Layer Normalization · Suman Bhadra Notes

Same recipe as BatchNorm — different axis

Batch normalization normalizes each feature across the batch — it slices the activation matrix column by column. Layer normalization flips the axis: it normalizes each sample — each token — across its own features, row by row. The recipe is identical (subtract the mean, divide by the std, then re-scale with learnable γ and shift with learnable β). The only thing that changes is which numbers you compute the mean and std over — and that one flip is why every transformer you've used runs on LayerNorm.

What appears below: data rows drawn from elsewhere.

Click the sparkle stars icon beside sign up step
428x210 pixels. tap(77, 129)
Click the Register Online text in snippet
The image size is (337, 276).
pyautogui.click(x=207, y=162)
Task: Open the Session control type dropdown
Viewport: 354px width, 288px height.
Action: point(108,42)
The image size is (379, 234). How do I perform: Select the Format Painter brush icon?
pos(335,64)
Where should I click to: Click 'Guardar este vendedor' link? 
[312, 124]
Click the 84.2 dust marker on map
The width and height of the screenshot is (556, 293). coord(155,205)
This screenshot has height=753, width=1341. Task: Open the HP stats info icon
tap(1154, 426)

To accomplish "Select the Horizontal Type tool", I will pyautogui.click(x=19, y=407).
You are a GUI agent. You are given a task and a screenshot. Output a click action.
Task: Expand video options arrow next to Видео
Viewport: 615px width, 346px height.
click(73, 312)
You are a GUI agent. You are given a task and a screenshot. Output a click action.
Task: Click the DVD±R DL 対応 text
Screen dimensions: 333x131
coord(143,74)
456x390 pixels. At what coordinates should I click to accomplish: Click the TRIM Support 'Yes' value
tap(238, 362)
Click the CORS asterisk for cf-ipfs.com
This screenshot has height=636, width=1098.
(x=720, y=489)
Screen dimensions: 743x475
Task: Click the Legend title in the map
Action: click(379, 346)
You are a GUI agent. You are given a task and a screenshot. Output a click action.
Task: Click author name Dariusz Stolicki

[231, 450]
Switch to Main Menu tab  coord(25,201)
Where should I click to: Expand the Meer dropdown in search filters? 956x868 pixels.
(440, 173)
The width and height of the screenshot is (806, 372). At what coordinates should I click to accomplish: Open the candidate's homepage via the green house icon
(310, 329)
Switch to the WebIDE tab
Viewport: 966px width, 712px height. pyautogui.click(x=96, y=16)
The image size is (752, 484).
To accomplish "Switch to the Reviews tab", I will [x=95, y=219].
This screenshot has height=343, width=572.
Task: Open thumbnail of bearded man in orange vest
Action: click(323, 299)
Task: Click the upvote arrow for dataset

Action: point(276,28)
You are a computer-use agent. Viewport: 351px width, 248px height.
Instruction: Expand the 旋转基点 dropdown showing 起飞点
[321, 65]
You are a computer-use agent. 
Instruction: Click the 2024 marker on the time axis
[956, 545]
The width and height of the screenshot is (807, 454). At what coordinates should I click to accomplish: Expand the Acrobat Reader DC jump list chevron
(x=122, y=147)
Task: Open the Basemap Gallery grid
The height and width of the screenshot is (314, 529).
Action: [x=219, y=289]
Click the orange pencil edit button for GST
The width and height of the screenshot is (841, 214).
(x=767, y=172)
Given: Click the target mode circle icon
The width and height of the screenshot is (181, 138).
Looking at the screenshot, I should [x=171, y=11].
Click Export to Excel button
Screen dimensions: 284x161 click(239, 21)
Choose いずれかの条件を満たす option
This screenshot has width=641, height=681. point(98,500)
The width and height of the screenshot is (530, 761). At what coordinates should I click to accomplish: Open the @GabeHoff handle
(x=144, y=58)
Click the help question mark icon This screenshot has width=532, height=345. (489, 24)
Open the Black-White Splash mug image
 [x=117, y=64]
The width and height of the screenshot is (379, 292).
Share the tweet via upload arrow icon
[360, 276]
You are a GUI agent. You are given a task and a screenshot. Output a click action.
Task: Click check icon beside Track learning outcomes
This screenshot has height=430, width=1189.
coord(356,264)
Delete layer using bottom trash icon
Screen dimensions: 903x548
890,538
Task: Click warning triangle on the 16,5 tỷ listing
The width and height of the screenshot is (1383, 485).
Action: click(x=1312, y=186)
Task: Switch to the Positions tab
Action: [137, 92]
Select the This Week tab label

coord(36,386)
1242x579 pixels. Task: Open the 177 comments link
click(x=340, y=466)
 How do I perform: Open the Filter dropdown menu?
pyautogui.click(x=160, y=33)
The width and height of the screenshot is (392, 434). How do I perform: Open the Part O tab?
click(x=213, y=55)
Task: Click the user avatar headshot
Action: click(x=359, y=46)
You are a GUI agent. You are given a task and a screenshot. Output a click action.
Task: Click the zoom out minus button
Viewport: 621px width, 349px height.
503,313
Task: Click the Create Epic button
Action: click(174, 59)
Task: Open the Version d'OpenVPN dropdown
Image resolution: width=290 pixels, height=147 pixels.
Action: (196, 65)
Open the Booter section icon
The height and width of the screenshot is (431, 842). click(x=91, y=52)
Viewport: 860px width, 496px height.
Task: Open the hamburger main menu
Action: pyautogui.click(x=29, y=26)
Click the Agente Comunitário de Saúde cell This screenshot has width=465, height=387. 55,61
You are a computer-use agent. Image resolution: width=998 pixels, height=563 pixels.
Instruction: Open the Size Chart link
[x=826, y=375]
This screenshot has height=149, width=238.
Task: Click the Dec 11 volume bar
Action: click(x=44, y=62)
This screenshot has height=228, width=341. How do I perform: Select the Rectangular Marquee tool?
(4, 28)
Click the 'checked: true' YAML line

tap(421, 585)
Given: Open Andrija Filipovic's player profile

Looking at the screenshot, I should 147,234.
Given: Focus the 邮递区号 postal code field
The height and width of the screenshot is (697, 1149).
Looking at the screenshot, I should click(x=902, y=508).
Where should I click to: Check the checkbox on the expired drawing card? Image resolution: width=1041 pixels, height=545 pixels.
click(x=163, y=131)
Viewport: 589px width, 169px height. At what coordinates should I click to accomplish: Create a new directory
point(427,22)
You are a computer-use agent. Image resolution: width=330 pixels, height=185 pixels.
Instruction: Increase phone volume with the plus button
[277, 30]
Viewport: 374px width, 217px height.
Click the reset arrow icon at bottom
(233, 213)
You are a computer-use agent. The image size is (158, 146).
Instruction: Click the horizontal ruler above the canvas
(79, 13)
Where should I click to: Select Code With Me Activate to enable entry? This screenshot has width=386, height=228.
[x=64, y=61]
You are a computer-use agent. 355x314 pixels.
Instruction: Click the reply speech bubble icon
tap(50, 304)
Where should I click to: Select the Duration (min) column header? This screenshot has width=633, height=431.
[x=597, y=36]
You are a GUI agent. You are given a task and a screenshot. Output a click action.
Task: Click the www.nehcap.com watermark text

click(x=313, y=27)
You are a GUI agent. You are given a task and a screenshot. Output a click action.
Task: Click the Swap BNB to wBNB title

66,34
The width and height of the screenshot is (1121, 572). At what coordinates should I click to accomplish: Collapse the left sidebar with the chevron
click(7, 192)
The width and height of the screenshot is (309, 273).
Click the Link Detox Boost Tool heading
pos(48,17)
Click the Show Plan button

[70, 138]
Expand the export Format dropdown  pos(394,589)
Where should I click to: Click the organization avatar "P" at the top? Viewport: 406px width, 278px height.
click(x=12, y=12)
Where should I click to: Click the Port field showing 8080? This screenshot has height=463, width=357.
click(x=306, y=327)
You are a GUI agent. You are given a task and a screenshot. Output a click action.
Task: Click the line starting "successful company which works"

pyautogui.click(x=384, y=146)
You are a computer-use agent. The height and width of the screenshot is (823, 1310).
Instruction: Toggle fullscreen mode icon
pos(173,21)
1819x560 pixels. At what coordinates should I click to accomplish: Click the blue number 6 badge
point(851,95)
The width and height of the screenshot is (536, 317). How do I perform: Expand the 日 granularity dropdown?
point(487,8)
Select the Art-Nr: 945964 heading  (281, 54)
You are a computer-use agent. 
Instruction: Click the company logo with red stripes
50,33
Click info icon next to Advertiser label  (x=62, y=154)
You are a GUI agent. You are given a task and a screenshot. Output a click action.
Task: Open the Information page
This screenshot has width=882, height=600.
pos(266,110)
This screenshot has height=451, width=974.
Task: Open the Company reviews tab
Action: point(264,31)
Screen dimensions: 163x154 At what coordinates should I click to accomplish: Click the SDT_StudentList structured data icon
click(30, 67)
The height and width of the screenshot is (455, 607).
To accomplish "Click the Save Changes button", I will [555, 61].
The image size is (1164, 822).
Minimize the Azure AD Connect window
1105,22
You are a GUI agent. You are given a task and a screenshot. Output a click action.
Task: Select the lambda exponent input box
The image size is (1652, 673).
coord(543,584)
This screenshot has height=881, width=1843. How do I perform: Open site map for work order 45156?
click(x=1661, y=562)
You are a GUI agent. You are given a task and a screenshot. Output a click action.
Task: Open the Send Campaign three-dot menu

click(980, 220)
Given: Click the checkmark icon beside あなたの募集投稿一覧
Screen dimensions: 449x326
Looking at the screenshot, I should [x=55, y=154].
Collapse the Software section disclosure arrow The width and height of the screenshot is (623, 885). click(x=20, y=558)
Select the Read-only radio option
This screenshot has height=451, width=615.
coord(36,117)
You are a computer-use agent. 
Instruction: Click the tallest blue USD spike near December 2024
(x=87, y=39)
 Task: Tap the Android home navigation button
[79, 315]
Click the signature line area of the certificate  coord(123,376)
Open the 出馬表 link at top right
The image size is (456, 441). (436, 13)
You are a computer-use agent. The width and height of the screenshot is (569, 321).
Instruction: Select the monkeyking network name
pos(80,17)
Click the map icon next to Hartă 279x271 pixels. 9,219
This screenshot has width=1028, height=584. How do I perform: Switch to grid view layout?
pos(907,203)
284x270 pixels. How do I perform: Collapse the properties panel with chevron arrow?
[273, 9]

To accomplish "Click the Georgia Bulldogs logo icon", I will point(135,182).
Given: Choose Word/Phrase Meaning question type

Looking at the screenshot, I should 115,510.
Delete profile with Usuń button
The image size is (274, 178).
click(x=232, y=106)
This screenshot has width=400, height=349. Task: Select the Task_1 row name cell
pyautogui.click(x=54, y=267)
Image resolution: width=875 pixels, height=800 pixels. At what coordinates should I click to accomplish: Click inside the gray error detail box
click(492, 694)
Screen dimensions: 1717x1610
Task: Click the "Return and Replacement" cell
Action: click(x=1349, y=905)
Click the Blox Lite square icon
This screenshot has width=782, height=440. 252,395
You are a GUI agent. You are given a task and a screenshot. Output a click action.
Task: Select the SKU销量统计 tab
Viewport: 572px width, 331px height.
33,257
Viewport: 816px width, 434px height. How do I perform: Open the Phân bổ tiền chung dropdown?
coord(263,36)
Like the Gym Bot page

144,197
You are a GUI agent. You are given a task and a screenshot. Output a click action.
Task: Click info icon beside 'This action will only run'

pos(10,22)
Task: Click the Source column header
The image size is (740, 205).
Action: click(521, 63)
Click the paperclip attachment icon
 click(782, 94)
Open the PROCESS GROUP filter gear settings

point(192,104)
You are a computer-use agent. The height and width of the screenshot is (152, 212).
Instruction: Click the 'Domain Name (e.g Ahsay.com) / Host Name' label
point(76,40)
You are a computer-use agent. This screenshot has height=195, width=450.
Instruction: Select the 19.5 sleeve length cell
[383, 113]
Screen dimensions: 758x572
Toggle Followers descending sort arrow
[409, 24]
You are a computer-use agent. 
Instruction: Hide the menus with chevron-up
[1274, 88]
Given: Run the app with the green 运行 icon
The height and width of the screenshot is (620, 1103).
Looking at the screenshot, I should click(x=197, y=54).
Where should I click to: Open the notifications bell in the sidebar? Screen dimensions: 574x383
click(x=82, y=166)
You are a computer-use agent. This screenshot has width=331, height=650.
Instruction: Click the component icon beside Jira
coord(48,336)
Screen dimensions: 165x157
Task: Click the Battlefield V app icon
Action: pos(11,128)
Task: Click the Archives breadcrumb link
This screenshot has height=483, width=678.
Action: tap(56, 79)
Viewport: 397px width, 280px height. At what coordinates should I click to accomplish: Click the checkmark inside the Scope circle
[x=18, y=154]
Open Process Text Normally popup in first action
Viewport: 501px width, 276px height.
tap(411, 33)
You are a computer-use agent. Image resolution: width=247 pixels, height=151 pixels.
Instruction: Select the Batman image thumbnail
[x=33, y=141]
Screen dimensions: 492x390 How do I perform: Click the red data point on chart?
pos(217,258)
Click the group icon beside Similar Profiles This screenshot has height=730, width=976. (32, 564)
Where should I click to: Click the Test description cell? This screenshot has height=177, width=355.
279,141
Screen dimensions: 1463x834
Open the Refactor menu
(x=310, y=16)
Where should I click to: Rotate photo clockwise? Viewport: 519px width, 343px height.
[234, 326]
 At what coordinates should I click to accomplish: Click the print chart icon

The formula (one token at a time)

For a token's features x₁ … x_d: compute μ = mean and σ² = variance of just those d numbers, then x̂ᵢ = (xᵢ − μ) / √(σ² + ε), and output γᵢ·x̂ᵢ + βᵢ. γ and β are learnable, one per feature, so the network can re-stretch or re-center if that helps. (Ba, Kiros & Hinton, 2016.)

Watch the axis flip

The same little activation matrix, sliced two ways: BatchNorm grabs a column (one feature, every sample), LayerNorm grabs a row (one token, every feature). Then see what happens when the batch shrinks to a single sequence.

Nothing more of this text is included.